Interleukin‐6 Activates Signal Transducer and Activator of Transcription and Mitogen‐Activated Protein Kinase Signal Transduction Pathways and Induces De Novo Protein Synthesis in Human Neuronal Cells

• Published in: Journal of neurochemistry Vol. 73; no. 5; pp. 2009 - 2017
• Main Authors: SCHUMANN, G, HUELL, M, MACHEIN, U, HOCKE, G, FIEBICH, B. L
• Format: Journal Article
• Language: English
• Published: Oxford, UK Blackwell Science Ltd 01.11.1999; Blackwell
• Subjects: Animals; Biological and medical sciences; Degenerative and inherited degenerative diseases of the nervous system. Leukodystrophies. Prion diseases; Dimerization; DNA-Binding Proteins - metabolism; Hippocampus - metabolism; Humans; Interleukin-6 - pharmacology; Medical sciences; Mitogen-Activated Protein Kinases - metabolism; Nerve Tissue Proteins - biosynthesis; Neuroblastoma; Neurology; Neurons - metabolism; Phosphorylation; Phosphoserine - metabolism; Phosphotyrosine - metabolism; Rats; Signal Transduction; STAT1 Transcription Factor; STAT3 protein; STAT3 Transcription Factor; Trans-Activators - metabolism; Tumor Cells, Cultured; Human; Nervous system diseases; Transcription; Enzyme; Alzheimer disease; Transferases; Cytokine; Biosynthesis; Cerebral disorder; Interleukin 6; Signal transduction; Acute phase protein; Cell line; Protein kinase; Central nervous system disease; Degenerative disease
• ISSN: 0022-3042; 1471-4159
• DOI: 10.1046/j.1471-4159.1999.02009.x

Interleukin-6 (IL-6) is involved in the pathophysiology of various diseases of the CNS. Because the molecular mechanism of action of this cytokine in human neurons is not well understood, we were interested in characterizing and defining a model system for IL-6-induced activation of signal transduction cascades, transcriptional activation, and protein synthesis in human neuronal cells.

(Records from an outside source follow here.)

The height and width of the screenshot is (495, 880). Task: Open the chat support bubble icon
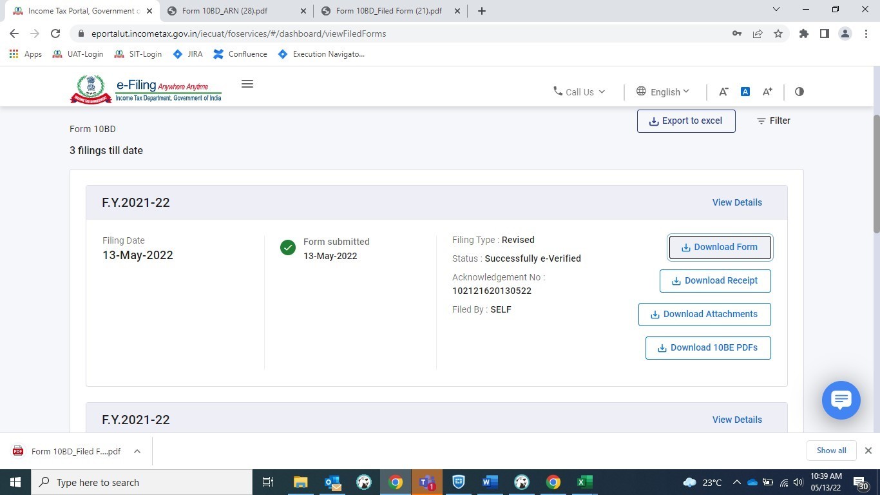tap(841, 400)
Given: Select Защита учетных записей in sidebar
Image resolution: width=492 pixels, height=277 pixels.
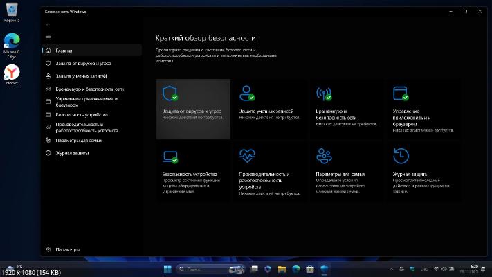Looking at the screenshot, I should pyautogui.click(x=82, y=76).
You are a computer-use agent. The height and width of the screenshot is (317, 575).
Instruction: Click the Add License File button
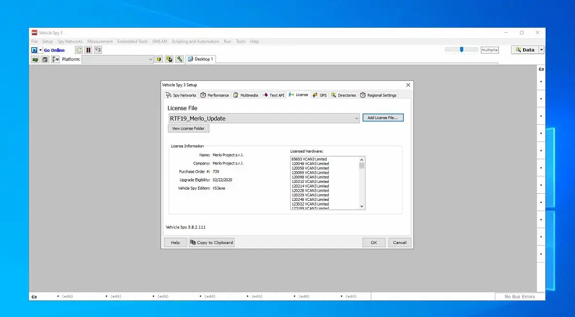(383, 118)
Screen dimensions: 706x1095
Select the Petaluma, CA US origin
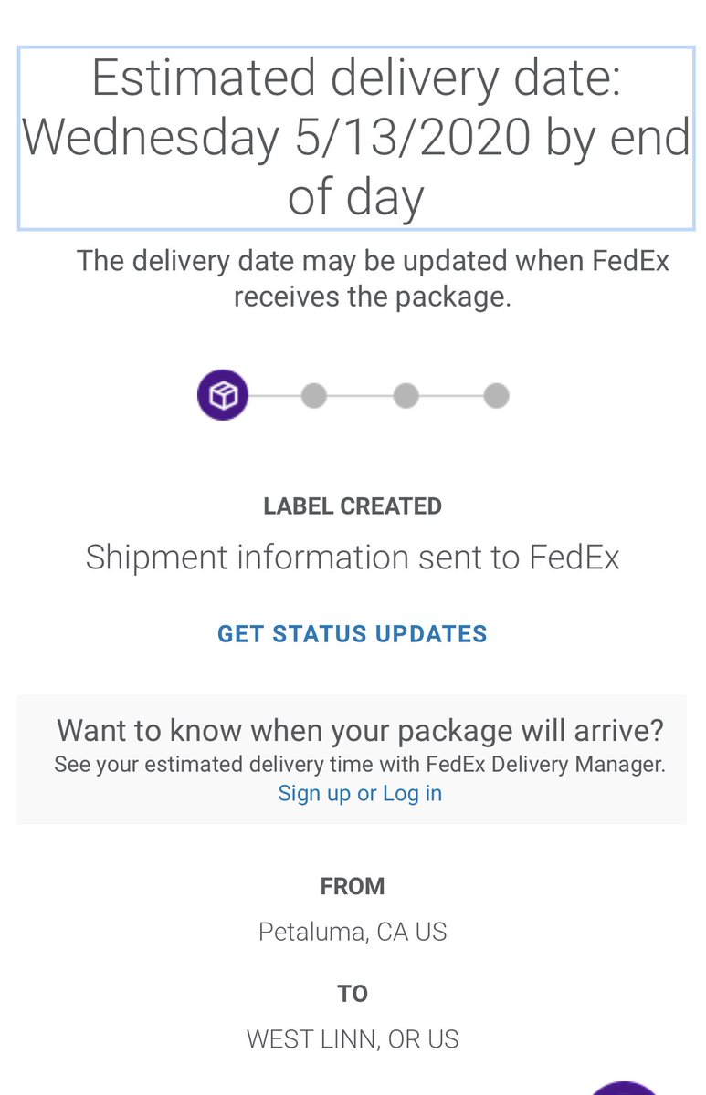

We show that IL-6 leads to transcriptional activation of signal transducer and activator of transcription 3 (STAT3) in human SH-SY5Y neuroblastoma cells. IL-6-induced activation and translocation of STAT3 and to a lesser degree STAT1 but not STAT5 are demonstrated. STAT3 is phosphorylated on Tyr705 and Ser727 residues on stimulation with IL-6, suggesting maximal activation of transcription. We also show IL-6-induced phosphorylation of p42/44 mitogen-activated protein (MAP) kinase, providing evidence for MAP kinase pathway activation. The physiological relevance of our results is confirmed by IL-6-induced phosphorylation of key signaling proteins of both STAT and MAP kinase pathway in rat primary hippocampal neurons. Furthermore, de novo protein synthesis on IL-6 activation is demonstrated.